[[ Input records open ]]

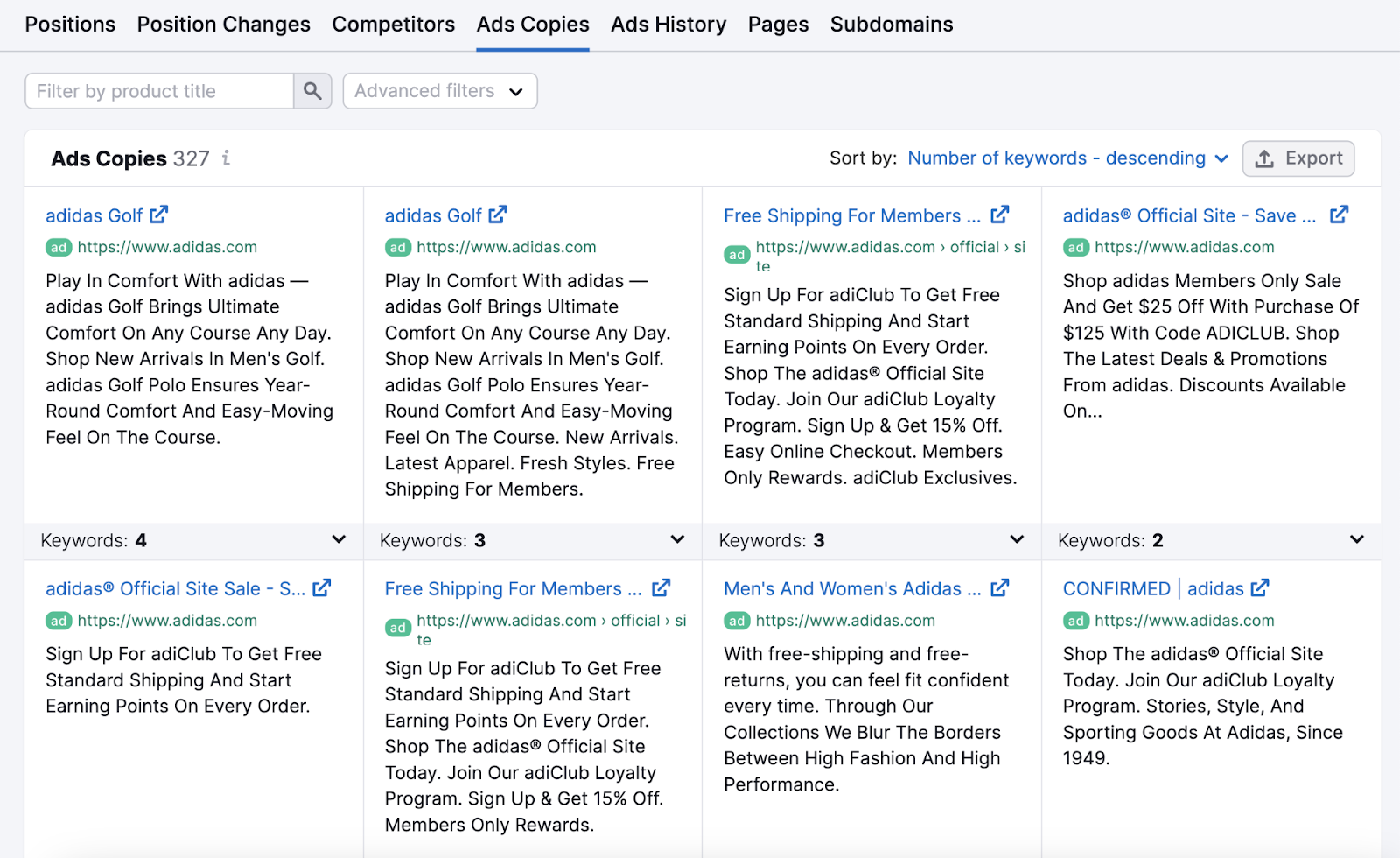This screenshot has height=858, width=1400.
Task: Click the upload icon inside the Export button
Action: (1265, 158)
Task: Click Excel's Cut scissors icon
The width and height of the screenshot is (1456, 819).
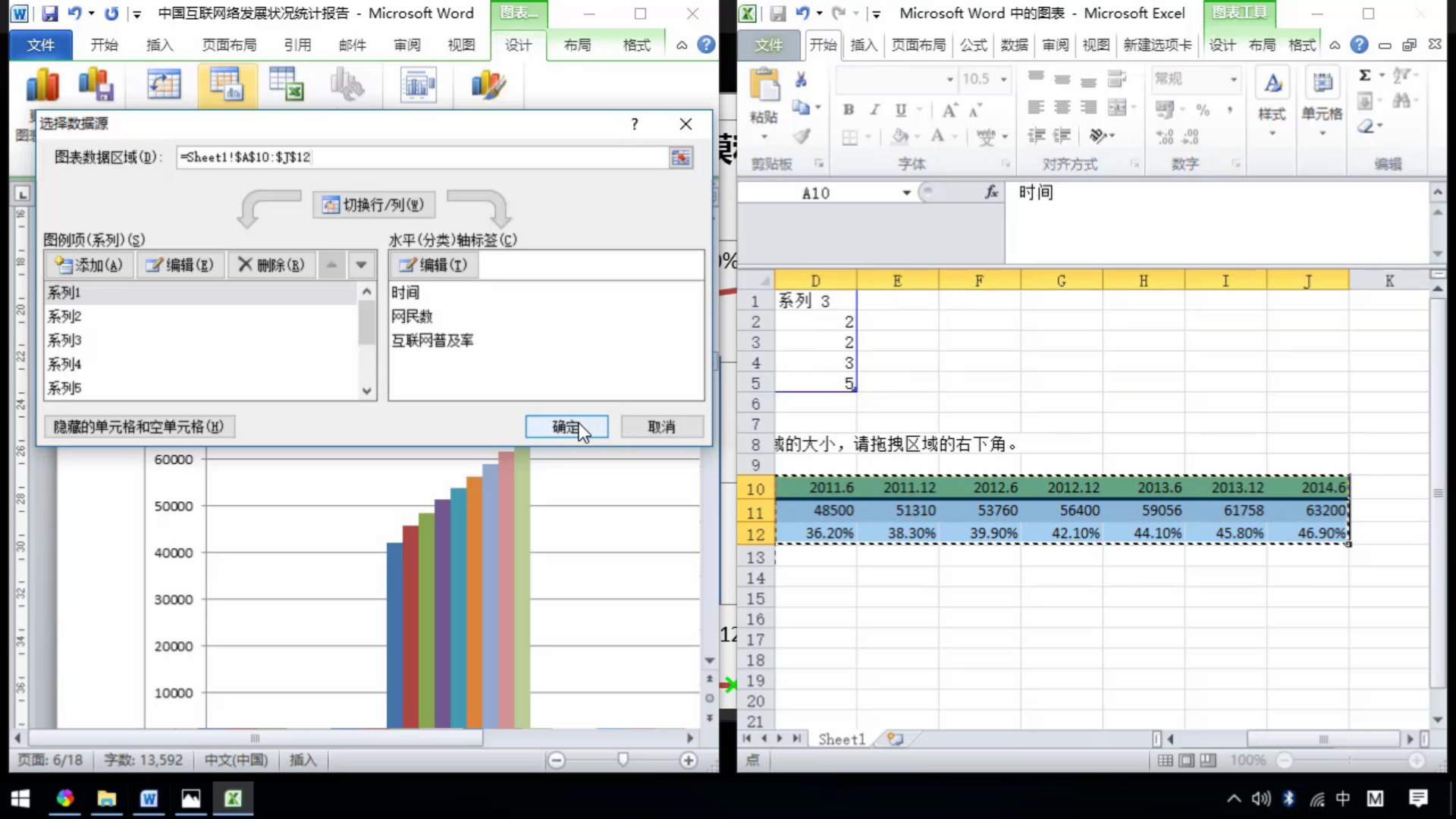Action: tap(801, 80)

[[ Input records closed ]]

With pictures omitted, copy exactly the lines from the one containing "The width and" through the final line of the listing, both included.

The width and height of the screenshot is (1456, 819).
Action: tap(801, 80)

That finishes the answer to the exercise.